* [PROBLEM REQUIREMENTS]: In the text about the Ecoute music player, what were the last version numbers for macOS and for iOS?

* [TEXT PASSAGE]:
-=-=-

Music player for macOS and iOS

Ecoute was a standalone music player application for macOS and iOS, released by PixiApps.
It was created by Louka Desroziers (Developer) and Julien Sagot (Interface Designer). The app's X page states, as of December 2025, that it has been "discontinued." The last versions were 3.0.8 for macOS and 2.5.7 for iOS.

==Mac version==
Ecoute played content, including music, videos, and podcasts, from the iTunes library. The application did not require iTunes to be launched while it used iTunes' music library, playlists, and related information such as MP3 metatags. Users were able to switch back and forth between using Ecoute and iTunes. Ecoute did not require separately importing music or information; it used the same files as iTunes.

Ecoute was a lightweight player. Features included the ability to search for missing artwork, and customizable themes. Users were able to share information about the music they are listening to on Facebook, Twitter, and Last.fm. Ecoute supported Growl alerts, so the listener could see exactly what was playing.

The Desktop Controller was a very simple controller that sat in the background of the desktop. It showed the album artwork, along with the details of the track currently playing and provided access to the music navigation controls.

==iOS version==
Ecoute for iOS served as a music player with Twitter integration, AirPlay support, music filters, podcast support, and more.

== Development timeline ==
20 August 2012 - The makers of Ecoute launched an official iPhone app in the App Store.

Late 2013 - Version 2 of the iOS app was released, with a makeover to take advantage of iOS 7, which had been released in September 2013.

January 2014 - Version 2.1 of the iOS app, which added queue management features, became available.

-=-=-

* [SUPPLIED MATERIAL]:
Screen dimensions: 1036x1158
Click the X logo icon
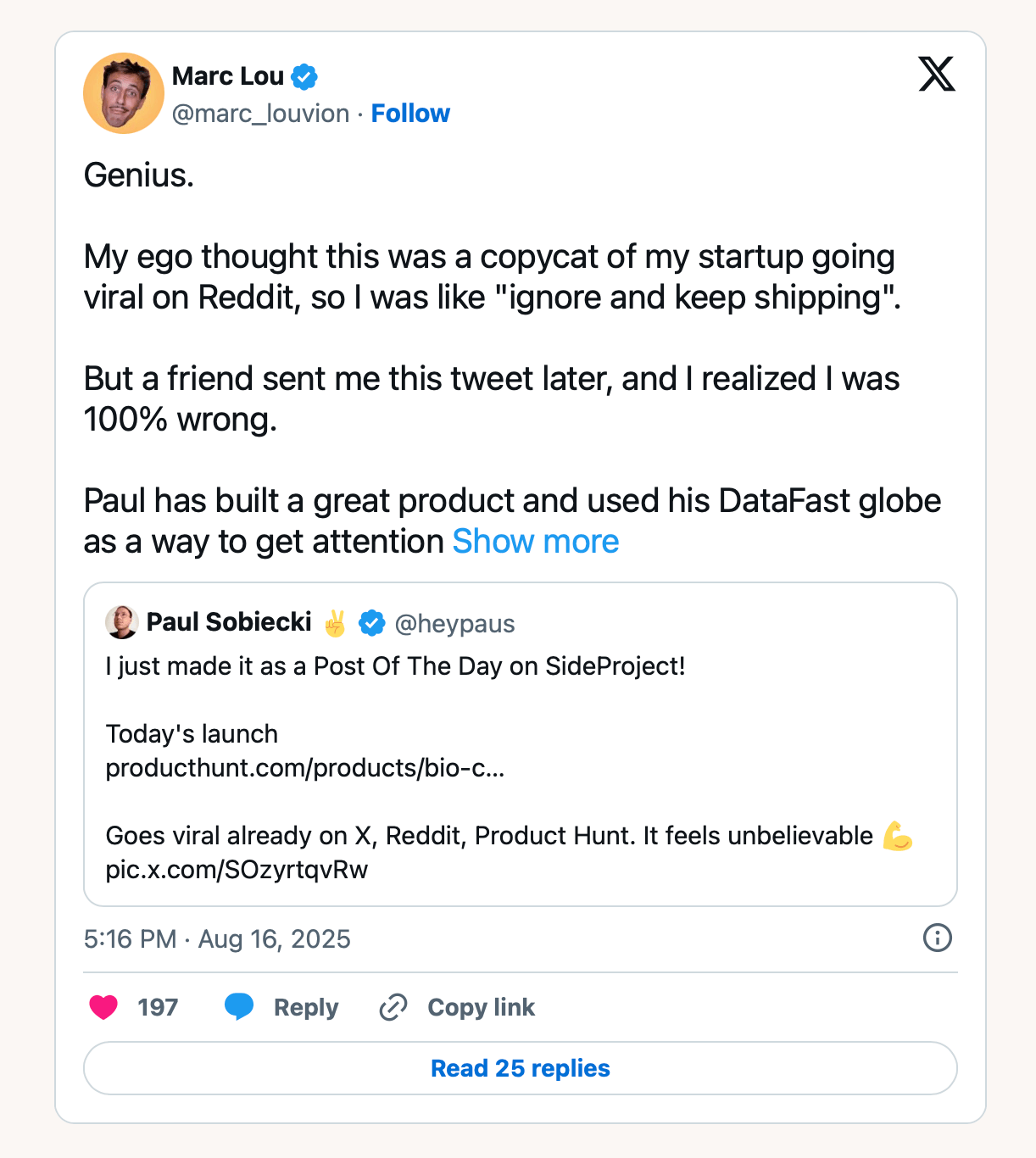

-=-=-

* [FULL ANSWER]: The last versions were 3.0.8 for macOS and 2.5.7 for iOS.